Posteriormente, os excrementos produzidos pelos animais que se fartaram do banquete de insetos ajudam a fertilizar o solo ao redor do cupinzeiro, que normalmente exibe uma flora mais rica que a dos arredores, disse Viviani.
“Dentro das florestas os cupinzeiros já estão em um ambiente bastante rico em matéria orgânica, onde tem muitas folhas caídas. Mas certamente a atração de presas pelas larvas luminescentes de vagalumes enriquece ainda mais o ambiente em volta do cupinzeiro, criando um microecossistema”, estimou.
Aplicações biotecnológicas
Além do ecossistema, a bioluminescência apresentada por essas espécies de vagalumes que habitam cupinzeiros e cavernas também pode trazer benefícios para a sociedade por meio de enzimas luminescentes (luciferases) e seus substratos (luciferina) que são amplamente utilizados como reagentes bioanalíticos e marcadores celulares em biossensores de poluição e prospecção de drogas anticancerígenas e antibióticos, entre uma vastíssima gama de outras aplicações, apontou o pesquisador.
O grupo de pesquisa liderado por ele na UFSCar é especializado em estudos bioquímicos sobre a estrutura molecular e a função das enzimas luciferases (responsável pela emissão de luz) de vagalumes, sendo um dos líderes mundiais nesta área.
A clonagem e a modificação feitas Viviani de uma enzima luciferase de larvas luminescentes de vagalumes colonizadoras de cupinzeiros no Cerrado – que apresenta a bioluminescência mais azul e mais eficiente entre as luciferases de besouros – resultaram no desenvolvimento de um marcador de células de mamíferos por um grupo de pesquisadores no Japão com os quais colabora.

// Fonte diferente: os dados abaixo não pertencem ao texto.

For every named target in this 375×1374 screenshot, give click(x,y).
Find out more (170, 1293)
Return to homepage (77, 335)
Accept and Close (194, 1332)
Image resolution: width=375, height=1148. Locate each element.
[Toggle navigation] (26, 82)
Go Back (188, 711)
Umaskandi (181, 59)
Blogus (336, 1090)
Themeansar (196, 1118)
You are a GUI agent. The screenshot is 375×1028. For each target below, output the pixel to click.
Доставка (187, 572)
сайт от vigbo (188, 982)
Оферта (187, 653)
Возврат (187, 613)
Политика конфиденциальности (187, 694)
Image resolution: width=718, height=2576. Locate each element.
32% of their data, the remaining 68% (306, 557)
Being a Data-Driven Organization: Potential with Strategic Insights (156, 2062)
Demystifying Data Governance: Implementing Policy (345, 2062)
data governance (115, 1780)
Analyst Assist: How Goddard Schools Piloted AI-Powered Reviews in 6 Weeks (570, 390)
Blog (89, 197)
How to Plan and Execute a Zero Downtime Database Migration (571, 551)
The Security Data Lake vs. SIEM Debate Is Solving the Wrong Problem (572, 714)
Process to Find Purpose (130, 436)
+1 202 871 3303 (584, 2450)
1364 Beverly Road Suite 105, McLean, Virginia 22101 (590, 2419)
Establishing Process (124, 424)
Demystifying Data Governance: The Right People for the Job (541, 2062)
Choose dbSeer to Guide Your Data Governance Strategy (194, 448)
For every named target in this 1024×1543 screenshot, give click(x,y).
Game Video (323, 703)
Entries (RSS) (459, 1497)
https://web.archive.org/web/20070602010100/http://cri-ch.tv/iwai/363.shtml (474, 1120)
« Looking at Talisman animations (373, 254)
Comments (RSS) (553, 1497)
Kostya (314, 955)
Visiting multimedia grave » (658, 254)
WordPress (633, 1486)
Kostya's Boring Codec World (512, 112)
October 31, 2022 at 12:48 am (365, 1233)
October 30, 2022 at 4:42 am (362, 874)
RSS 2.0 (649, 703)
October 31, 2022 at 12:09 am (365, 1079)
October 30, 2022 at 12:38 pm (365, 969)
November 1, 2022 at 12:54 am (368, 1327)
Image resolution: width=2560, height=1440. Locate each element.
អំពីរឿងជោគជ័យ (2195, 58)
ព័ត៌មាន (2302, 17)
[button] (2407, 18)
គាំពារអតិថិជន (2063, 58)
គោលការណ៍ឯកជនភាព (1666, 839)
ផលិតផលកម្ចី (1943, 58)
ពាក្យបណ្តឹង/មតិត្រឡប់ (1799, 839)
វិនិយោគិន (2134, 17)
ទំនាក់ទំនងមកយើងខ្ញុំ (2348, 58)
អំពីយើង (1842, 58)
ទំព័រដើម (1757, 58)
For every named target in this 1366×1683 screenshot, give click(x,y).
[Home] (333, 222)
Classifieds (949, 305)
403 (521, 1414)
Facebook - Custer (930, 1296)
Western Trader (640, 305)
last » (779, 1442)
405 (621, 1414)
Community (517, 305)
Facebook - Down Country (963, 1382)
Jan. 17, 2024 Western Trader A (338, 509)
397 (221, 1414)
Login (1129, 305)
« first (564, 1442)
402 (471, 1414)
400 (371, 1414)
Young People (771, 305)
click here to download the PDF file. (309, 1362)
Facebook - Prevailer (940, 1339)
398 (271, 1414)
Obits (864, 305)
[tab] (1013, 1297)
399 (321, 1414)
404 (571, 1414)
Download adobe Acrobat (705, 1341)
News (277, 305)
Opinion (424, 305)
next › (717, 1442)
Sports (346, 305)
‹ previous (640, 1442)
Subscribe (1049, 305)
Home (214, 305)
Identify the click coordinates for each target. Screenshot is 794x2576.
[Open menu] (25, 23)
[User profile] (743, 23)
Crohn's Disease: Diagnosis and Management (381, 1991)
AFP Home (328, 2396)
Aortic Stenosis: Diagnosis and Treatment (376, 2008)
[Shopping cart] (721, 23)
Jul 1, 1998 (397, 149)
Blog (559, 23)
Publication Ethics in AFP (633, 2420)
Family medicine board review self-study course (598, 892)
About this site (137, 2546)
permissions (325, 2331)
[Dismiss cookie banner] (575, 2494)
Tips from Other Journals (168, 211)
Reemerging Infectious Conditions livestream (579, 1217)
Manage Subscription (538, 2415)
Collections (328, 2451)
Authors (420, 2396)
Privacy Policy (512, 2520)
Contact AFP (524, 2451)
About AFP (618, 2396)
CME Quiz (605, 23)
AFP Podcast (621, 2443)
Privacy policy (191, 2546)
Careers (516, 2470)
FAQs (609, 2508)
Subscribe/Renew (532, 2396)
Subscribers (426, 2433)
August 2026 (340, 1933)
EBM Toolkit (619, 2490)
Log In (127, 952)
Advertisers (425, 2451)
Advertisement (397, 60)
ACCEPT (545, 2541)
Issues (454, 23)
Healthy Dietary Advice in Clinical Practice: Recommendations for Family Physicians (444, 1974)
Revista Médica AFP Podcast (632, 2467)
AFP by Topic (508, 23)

Várias outras luciferases de besouros clonadas pelo grupo também estão atualmente sendo testadas para o desenvolvimento de biossensores e marcadores celulares pelo grupo do pesquisador na UFSCar.
No último simpósio anual da International Society for Bioluminescence and Chemiluminescence (ISBC), a estudante Gabriele Verônica de Mello Gabriel, que atualmente faz doutorado sob orientação de Viviani e um estágio de pesquisa no National Institute of Advanced Industrial Science and Technology em Tsukuba, no Japão, com Bolsa da FAPESP, obteve uma menção honrosa por sua pesquisa com biossensores luminescentes de pH e metais pesados que mudam de cor de acordo com esses fatores.
“É muito importante estudarmos a biodiversidade de vagalumes porque, além de serem bioindicadores de qualidade ambiental como áreas palustres [pantanosas], cursos de água e florestas, cada espécie apresenta luminescência com características diferentes, como a cor e o tipo de emissão da luz, que também podem ter aplicações biotecnológicas, biomédicas e ambientais diferentes”, afirmou Viviani.